4 State AGs Punch EyeMed With $2.5 M Fine for 2020 BreachNJ, Pennsylvania, Oregon, Florida Settlements Follow Earlier Fines by NY Regulators
The attorneys general of four states levied a $2.5 million fine on vision care provider EyeMed to settle an investigation into a 2020 email phishing incident that exposed the personal data of 2.1 million individuals in the United States.
The settlement between EyeMed and New Jersey, Florida, Pennsylvania and Oregon comes on the heels of $5.1 million in penalties that the company agreed late last year to pay to New York regulators for the same breach (see: NY Smacks EyeMed Vision With Another Breach Fine).
The latest state enforcement actions settle EyeMed's potential HIPAA infringement as well as its violation of state consumer protection laws, said New Jersey Attorney General Matthew Platkin, who co-led the litigation.
The 2020 phishing incident affected 90,000 people in Florida, 52,000 in New Jersey, 61,000 in Pennsylvania and 11,000 in Oregon.
Under the agreement with EyeMed, New Jersey, Florida and Oregon will receive a settlement payment of $750,000. Pennsylvania will receive $250,000, a spokesman in the New Jersey attorney general's office told Information Security Media Group.
In addition to the financial payments to the four states, EyeMed, an Ohio-based subsidiary of Italian eyewear conglomerate Luxottica Group PIVA, agreed to implement a list of measures to improve its data privacy and security.
That includes multifactor authentication, comprehensive monitoring and analysis to detect, analyze and escalate security incidents, and maintaining email protection and filtering solutions for all EyeMed’s email accounts.
“This is more than just a monetary settlement.

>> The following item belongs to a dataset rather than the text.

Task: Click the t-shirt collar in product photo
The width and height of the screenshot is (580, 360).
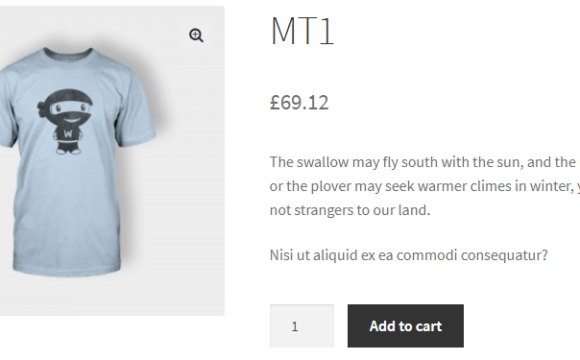Action: [68, 54]
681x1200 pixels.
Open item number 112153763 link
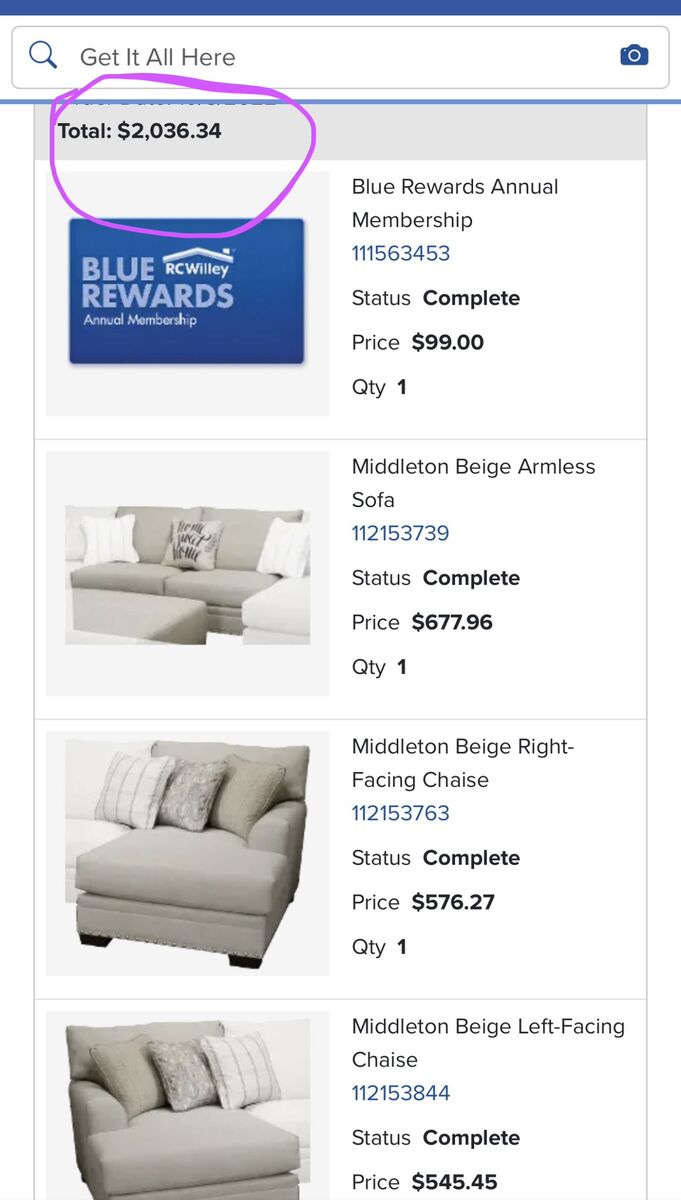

It's about changing companies' behavior to better protect crucial patient data," Platkin said in a statement.
The settlement states that in June 2020, an unauthorized user gained access to an EyeMed email account, exposing about six years of consumer information, including Social Security numbers, names, addresses, birthdates, phone numbers, email addresses, medical diagnoses and treatment information.

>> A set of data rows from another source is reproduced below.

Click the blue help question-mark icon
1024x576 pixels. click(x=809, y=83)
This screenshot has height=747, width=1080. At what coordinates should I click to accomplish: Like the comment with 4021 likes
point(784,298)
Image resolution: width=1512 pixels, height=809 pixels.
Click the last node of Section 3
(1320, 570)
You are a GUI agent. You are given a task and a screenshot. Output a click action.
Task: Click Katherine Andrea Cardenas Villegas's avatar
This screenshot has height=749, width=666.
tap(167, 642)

Among other security lapses, several EyeMed employees shared a single password to an email account used to communicate sensitive consumer data, including vision benefits enrollment and coverage information despite a company policy prohibiting shared use of email accounts.
EyeMed system administrators detected the incident after the attacker sent approximately 2,000 phishing emails from the enrollment account asking for customer login credentials.
At the time of the incident, EyeMed was rolling out multifactor authentication after it had migrated to the Microsoft Office 365 email platform in 2018, but it didn't complete the rollout until September 2020.
Prior to the breach, EyeMed had engaged third parties to conduct risk assessment, but those assessments did not evaluate the company's email system.
Under the settlement, EyeMed must provide affected individuals in the four states with two years of credit and identity monitoring.
EyeMed did not immediately respond to ISMG's request for comment on the settlement.